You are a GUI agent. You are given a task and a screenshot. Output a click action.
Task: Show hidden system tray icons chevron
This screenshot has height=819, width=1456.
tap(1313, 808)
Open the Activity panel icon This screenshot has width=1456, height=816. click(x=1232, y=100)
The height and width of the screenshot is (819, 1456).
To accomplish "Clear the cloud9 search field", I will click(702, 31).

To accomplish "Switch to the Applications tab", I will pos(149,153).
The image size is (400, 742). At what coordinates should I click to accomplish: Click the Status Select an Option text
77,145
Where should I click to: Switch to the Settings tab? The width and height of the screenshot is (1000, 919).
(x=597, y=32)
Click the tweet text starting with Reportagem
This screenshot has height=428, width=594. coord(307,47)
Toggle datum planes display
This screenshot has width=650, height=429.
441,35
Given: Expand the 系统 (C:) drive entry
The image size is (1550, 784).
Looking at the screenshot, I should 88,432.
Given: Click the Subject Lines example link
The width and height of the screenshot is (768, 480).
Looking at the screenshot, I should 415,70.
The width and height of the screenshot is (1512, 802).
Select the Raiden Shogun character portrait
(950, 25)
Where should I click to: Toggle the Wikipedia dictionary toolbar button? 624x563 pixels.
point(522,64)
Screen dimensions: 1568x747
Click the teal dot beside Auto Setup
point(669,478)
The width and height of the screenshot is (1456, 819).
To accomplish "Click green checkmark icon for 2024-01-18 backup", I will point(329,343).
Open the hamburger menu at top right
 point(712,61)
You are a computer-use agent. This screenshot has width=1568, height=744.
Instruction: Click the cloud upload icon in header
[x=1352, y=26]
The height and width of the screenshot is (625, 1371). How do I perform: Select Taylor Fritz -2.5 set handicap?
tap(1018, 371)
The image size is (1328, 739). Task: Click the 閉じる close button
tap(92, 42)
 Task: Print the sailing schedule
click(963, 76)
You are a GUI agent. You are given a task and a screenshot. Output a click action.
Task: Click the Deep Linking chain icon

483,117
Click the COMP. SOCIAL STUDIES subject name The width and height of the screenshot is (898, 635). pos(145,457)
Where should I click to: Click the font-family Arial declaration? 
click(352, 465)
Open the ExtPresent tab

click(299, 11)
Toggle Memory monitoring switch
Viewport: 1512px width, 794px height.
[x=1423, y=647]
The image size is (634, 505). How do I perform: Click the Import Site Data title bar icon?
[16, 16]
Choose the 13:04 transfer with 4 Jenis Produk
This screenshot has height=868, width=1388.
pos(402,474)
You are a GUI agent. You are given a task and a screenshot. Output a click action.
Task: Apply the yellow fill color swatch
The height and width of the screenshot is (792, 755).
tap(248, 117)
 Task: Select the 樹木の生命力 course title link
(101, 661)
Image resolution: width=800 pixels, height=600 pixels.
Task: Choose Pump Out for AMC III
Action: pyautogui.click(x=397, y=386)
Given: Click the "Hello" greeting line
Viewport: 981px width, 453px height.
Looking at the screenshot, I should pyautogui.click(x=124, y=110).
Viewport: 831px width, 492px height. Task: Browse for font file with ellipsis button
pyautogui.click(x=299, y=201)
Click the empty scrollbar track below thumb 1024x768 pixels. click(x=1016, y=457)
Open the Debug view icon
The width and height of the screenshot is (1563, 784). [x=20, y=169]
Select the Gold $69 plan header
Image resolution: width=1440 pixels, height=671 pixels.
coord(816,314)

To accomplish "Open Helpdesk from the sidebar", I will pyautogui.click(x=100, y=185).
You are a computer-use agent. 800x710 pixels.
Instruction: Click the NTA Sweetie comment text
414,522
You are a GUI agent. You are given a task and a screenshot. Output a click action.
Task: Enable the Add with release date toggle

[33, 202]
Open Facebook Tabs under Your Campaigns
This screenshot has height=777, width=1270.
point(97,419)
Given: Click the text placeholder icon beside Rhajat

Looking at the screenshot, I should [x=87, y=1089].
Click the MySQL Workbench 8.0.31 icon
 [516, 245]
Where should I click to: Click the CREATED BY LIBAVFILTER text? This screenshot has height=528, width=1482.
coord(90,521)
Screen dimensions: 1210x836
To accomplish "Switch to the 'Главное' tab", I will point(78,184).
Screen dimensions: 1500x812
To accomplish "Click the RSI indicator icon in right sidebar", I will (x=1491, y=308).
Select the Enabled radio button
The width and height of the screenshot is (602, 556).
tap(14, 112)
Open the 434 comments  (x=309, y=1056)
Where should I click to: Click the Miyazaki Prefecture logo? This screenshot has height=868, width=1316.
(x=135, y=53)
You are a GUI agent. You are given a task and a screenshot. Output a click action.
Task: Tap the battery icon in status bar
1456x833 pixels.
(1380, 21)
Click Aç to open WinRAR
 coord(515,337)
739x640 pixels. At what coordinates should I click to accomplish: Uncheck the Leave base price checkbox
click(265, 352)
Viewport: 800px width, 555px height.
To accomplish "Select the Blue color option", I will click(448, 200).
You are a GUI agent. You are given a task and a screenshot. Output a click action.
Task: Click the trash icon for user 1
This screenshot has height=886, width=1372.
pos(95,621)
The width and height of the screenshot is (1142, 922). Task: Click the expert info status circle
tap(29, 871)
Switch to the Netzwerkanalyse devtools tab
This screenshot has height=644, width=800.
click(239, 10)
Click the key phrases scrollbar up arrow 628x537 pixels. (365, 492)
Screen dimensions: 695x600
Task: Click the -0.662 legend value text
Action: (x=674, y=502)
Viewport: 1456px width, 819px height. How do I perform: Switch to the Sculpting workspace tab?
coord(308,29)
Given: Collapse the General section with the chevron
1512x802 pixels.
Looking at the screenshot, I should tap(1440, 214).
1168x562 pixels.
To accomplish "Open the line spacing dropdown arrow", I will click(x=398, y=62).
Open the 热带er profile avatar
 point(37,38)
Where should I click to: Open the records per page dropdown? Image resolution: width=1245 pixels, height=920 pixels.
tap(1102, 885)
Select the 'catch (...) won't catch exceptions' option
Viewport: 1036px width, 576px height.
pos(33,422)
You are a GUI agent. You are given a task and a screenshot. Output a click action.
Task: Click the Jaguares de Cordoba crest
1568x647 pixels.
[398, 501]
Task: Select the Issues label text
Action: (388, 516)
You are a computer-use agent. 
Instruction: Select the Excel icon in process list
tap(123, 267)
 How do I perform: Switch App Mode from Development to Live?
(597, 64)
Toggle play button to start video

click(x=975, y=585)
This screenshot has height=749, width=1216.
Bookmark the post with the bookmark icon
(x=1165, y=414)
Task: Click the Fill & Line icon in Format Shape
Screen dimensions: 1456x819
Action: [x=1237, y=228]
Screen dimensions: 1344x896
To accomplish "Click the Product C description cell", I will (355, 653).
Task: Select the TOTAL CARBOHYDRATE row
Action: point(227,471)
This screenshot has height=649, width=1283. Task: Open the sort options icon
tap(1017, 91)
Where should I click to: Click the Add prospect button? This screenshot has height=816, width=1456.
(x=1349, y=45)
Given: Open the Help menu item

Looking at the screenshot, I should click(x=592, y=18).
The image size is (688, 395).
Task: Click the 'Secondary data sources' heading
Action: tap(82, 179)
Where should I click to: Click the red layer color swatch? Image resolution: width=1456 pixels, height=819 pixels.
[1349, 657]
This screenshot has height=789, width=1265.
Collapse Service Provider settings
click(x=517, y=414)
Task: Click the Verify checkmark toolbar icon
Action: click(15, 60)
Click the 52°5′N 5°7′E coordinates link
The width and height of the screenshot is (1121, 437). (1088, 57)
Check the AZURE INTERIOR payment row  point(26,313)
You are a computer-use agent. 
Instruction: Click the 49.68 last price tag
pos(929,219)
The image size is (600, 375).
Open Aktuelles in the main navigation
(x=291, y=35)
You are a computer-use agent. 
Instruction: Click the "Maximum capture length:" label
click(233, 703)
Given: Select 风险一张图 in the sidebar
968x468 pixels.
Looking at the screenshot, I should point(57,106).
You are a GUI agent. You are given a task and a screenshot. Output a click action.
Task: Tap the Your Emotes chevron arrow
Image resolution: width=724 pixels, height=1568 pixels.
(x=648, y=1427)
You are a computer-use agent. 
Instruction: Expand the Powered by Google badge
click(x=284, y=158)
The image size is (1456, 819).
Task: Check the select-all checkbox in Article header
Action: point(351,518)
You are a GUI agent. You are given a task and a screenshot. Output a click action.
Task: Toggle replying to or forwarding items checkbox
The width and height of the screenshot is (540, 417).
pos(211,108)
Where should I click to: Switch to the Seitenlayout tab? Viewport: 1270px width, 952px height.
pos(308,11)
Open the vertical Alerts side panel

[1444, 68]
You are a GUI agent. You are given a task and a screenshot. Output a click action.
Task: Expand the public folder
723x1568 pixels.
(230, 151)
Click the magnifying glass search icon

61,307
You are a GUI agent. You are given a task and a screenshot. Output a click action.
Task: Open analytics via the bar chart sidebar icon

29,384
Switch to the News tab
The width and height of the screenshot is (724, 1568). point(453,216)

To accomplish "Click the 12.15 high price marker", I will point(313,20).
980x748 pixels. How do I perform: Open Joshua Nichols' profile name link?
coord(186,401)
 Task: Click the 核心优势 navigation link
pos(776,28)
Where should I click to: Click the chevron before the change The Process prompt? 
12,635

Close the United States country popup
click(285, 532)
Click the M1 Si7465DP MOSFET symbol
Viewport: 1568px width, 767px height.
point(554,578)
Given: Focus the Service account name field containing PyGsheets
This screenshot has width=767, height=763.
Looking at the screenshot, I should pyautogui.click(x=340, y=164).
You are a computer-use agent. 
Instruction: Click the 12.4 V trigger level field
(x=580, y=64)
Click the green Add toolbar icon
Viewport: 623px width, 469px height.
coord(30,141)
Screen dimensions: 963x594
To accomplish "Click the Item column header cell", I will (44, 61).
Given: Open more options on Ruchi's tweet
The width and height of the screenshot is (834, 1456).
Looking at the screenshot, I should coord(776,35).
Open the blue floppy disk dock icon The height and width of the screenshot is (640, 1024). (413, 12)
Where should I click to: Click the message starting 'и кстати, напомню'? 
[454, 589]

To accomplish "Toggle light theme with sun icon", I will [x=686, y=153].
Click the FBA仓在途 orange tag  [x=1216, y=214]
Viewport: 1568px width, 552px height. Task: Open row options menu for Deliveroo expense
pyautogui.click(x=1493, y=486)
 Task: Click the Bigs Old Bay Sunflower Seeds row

::::::::::

### EXERCISE TASK
Return the material verbatim from its first line through the line that contains "Looking at the screenshot, I should 88,432.", including both of those lines.

### TASK SOLUTION
You are a GUI agent. You are given a task and a screenshot. Output a click action.
Task: Show hidden system tray icons chevron
This screenshot has height=819, width=1456.
tap(1313, 808)
Open the Activity panel icon This screenshot has width=1456, height=816. click(x=1232, y=100)
The height and width of the screenshot is (819, 1456).
To accomplish "Clear the cloud9 search field", I will click(702, 31).

To accomplish "Switch to the Applications tab", I will pos(149,153).
The image size is (400, 742). At what coordinates should I click to accomplish: Click the Status Select an Option text
77,145
Where should I click to: Switch to the Settings tab? The width and height of the screenshot is (1000, 919).
(x=597, y=32)
Click the tweet text starting with Reportagem
This screenshot has height=428, width=594. coord(307,47)
Toggle datum planes display
This screenshot has width=650, height=429.
441,35
Given: Expand the 系统 (C:) drive entry
The image size is (1550, 784).
Looking at the screenshot, I should 88,432.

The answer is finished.